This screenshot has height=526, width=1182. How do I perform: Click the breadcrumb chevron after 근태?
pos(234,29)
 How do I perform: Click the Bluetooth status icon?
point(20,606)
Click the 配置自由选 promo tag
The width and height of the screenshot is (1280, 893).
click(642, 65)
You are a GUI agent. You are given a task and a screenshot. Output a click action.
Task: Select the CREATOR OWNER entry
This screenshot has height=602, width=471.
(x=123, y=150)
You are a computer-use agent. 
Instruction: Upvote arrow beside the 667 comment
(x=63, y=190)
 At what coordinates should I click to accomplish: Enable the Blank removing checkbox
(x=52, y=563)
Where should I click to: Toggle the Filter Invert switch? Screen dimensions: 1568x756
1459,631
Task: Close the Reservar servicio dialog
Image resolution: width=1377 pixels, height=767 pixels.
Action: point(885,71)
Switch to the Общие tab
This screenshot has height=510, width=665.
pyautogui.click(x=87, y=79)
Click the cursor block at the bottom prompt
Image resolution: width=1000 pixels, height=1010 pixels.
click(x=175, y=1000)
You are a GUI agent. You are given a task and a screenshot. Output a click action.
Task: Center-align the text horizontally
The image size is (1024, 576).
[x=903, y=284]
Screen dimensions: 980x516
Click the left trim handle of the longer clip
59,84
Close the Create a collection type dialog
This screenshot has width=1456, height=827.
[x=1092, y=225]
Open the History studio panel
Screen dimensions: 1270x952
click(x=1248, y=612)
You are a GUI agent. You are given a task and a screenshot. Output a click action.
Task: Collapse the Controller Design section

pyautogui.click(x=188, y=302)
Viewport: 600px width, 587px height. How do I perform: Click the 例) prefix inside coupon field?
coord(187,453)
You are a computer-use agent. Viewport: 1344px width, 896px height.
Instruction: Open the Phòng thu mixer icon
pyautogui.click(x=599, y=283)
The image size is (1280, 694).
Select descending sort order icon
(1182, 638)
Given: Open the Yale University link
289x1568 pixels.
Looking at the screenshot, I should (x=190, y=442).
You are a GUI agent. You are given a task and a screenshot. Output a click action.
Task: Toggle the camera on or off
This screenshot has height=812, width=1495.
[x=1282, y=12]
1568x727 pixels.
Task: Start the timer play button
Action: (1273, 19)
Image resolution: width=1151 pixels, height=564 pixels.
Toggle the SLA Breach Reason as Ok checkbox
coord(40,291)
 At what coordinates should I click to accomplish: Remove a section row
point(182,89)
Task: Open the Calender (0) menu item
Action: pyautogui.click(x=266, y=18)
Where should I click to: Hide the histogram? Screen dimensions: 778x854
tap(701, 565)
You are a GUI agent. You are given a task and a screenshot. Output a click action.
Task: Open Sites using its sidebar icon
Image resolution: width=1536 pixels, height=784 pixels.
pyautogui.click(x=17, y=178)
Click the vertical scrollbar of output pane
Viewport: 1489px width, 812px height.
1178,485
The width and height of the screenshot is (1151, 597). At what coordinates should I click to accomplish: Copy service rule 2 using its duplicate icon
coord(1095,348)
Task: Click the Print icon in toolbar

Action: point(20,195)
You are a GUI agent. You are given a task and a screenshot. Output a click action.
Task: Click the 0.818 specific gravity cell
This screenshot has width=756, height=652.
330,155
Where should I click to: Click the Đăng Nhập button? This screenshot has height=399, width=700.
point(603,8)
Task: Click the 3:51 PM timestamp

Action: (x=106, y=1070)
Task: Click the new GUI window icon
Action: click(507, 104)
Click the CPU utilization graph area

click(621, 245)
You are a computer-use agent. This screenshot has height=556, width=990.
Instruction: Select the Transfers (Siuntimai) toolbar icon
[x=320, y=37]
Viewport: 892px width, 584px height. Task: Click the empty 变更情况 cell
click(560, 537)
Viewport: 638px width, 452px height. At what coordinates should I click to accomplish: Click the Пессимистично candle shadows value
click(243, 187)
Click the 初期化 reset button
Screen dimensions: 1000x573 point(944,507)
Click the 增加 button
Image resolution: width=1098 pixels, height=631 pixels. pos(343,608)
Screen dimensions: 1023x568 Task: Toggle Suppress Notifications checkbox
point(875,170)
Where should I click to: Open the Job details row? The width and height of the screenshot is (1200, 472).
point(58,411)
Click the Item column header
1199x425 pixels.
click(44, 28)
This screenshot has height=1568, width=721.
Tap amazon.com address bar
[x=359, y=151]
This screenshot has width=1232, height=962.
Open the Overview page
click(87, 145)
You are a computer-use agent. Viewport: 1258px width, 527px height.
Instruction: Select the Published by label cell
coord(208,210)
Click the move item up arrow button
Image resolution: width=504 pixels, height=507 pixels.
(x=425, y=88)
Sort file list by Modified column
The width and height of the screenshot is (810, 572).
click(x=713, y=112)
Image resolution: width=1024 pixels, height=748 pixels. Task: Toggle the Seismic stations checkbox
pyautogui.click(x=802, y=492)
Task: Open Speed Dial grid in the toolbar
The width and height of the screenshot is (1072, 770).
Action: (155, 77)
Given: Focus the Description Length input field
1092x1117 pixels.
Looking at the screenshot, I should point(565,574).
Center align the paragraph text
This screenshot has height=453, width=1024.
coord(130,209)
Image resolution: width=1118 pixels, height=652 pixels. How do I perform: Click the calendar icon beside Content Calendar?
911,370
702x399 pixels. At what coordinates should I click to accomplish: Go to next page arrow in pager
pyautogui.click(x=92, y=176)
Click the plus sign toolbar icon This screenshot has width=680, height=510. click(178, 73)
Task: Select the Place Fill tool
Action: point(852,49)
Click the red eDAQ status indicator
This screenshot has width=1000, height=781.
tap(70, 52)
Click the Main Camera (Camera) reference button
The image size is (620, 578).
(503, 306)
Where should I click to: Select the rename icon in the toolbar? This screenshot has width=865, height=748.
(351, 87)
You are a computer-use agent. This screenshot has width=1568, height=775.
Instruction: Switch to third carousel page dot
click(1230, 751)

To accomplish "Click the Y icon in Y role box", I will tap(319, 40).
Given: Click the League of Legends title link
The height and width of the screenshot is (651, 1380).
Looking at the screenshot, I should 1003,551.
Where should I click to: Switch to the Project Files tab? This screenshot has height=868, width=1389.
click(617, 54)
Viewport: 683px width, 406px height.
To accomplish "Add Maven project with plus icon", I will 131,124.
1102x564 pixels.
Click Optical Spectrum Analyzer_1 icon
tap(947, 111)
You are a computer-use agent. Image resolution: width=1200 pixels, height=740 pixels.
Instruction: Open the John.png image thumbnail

---

• _Work required_: Output a faithful copy of every entry, keeping each line as written.

• _Exercise answer_:
This screenshot has height=526, width=1182. How do I perform: Click the breadcrumb chevron after 근태?
pos(234,29)
 How do I perform: Click the Bluetooth status icon?
point(20,606)
Click the 配置自由选 promo tag
The width and height of the screenshot is (1280, 893).
click(642, 65)
You are a GUI agent. You are given a task and a screenshot. Output a click action.
Task: Select the CREATOR OWNER entry
This screenshot has height=602, width=471.
(x=123, y=150)
You are a computer-use agent. 
Instruction: Upvote arrow beside the 667 comment
(x=63, y=190)
 At what coordinates should I click to accomplish: Enable the Blank removing checkbox
(x=52, y=563)
Where should I click to: Toggle the Filter Invert switch? Screen dimensions: 1568x756
1459,631
Task: Close the Reservar servicio dialog
Image resolution: width=1377 pixels, height=767 pixels.
Action: point(885,71)
Switch to the Общие tab
This screenshot has height=510, width=665.
pyautogui.click(x=87, y=79)
Click the cursor block at the bottom prompt
Image resolution: width=1000 pixels, height=1010 pixels.
click(x=175, y=1000)
You are a GUI agent. You are given a task and a screenshot. Output a click action.
Task: Center-align the text horizontally
The image size is (1024, 576).
[x=903, y=284]
Screen dimensions: 980x516
Click the left trim handle of the longer clip
59,84
Close the Create a collection type dialog
This screenshot has width=1456, height=827.
[x=1092, y=225]
Open the History studio panel
Screen dimensions: 1270x952
click(x=1248, y=612)
You are a GUI agent. You are given a task and a screenshot. Output a click action.
Task: Collapse the Controller Design section

pyautogui.click(x=188, y=302)
Viewport: 600px width, 587px height. How do I perform: Click the 例) prefix inside coupon field?
coord(187,453)
You are a computer-use agent. Viewport: 1344px width, 896px height.
Instruction: Open the Phòng thu mixer icon
pyautogui.click(x=599, y=283)
The image size is (1280, 694).
Select descending sort order icon
(1182, 638)
Given: Open the Yale University link
289x1568 pixels.
Looking at the screenshot, I should (x=190, y=442).
You are a GUI agent. You are given a task and a screenshot. Output a click action.
Task: Toggle the camera on or off
This screenshot has height=812, width=1495.
[x=1282, y=12]
1568x727 pixels.
Task: Start the timer play button
Action: (1273, 19)
Image resolution: width=1151 pixels, height=564 pixels.
Toggle the SLA Breach Reason as Ok checkbox
coord(40,291)
 At what coordinates should I click to accomplish: Remove a section row
point(182,89)
Task: Open the Calender (0) menu item
Action: pyautogui.click(x=266, y=18)
Where should I click to: Hide the histogram? Screen dimensions: 778x854
tap(701, 565)
You are a GUI agent. You are given a task and a screenshot. Output a click action.
Task: Open Sites using its sidebar icon
Image resolution: width=1536 pixels, height=784 pixels.
pyautogui.click(x=17, y=178)
Click the vertical scrollbar of output pane
Viewport: 1489px width, 812px height.
1178,485
The width and height of the screenshot is (1151, 597). At what coordinates should I click to accomplish: Copy service rule 2 using its duplicate icon
coord(1095,348)
Task: Click the Print icon in toolbar

Action: point(20,195)
You are a GUI agent. You are given a task and a screenshot. Output a click action.
Task: Click the 0.818 specific gravity cell
This screenshot has width=756, height=652.
330,155
Where should I click to: Click the Đăng Nhập button? This screenshot has height=399, width=700.
point(603,8)
Task: Click the 3:51 PM timestamp

Action: (x=106, y=1070)
Task: Click the new GUI window icon
Action: click(507, 104)
Click the CPU utilization graph area

click(621, 245)
You are a computer-use agent. This screenshot has height=556, width=990.
Instruction: Select the Transfers (Siuntimai) toolbar icon
[x=320, y=37]
Viewport: 892px width, 584px height. Task: Click the empty 变更情况 cell
click(560, 537)
Viewport: 638px width, 452px height. At what coordinates should I click to accomplish: Click the Пессимистично candle shadows value
click(243, 187)
Click the 初期化 reset button
Screen dimensions: 1000x573 point(944,507)
Click the 增加 button
Image resolution: width=1098 pixels, height=631 pixels. pos(343,608)
Screen dimensions: 1023x568 Task: Toggle Suppress Notifications checkbox
point(875,170)
Where should I click to: Open the Job details row? The width and height of the screenshot is (1200, 472).
point(58,411)
Click the Item column header
1199x425 pixels.
click(44, 28)
This screenshot has height=1568, width=721.
Tap amazon.com address bar
[x=359, y=151]
This screenshot has width=1232, height=962.
Open the Overview page
click(87, 145)
You are a computer-use agent. Viewport: 1258px width, 527px height.
Instruction: Select the Published by label cell
coord(208,210)
Click the move item up arrow button
Image resolution: width=504 pixels, height=507 pixels.
(x=425, y=88)
Sort file list by Modified column
The width and height of the screenshot is (810, 572).
click(x=713, y=112)
Image resolution: width=1024 pixels, height=748 pixels. Task: Toggle the Seismic stations checkbox
pyautogui.click(x=802, y=492)
Task: Open Speed Dial grid in the toolbar
The width and height of the screenshot is (1072, 770).
Action: (155, 77)
Given: Focus the Description Length input field
1092x1117 pixels.
Looking at the screenshot, I should point(565,574).
Center align the paragraph text
This screenshot has height=453, width=1024.
coord(130,209)
Image resolution: width=1118 pixels, height=652 pixels. How do I perform: Click the calendar icon beside Content Calendar?
911,370
702x399 pixels. At what coordinates should I click to accomplish: Go to next page arrow in pager
pyautogui.click(x=92, y=176)
Click the plus sign toolbar icon This screenshot has width=680, height=510. click(178, 73)
Task: Select the Place Fill tool
Action: point(852,49)
Click the red eDAQ status indicator
This screenshot has width=1000, height=781.
tap(70, 52)
Click the Main Camera (Camera) reference button
The image size is (620, 578).
(503, 306)
Where should I click to: Select the rename icon in the toolbar? This screenshot has width=865, height=748.
(351, 87)
You are a computer-use agent. This screenshot has width=1568, height=775.
Instruction: Switch to third carousel page dot
click(1230, 751)

To accomplish "Click the Y icon in Y role box", I will tap(319, 40).
Given: Click the League of Legends title link
The height and width of the screenshot is (651, 1380).
Looking at the screenshot, I should 1003,551.
Where should I click to: Switch to the Project Files tab? This screenshot has height=868, width=1389.
click(617, 54)
Viewport: 683px width, 406px height.
To accomplish "Add Maven project with plus icon", I will 131,124.
1102x564 pixels.
Click Optical Spectrum Analyzer_1 icon
tap(947, 111)
You are a computer-use agent. Image resolution: width=1200 pixels, height=740 pixels.
Instruction: Open the John.png image thumbnail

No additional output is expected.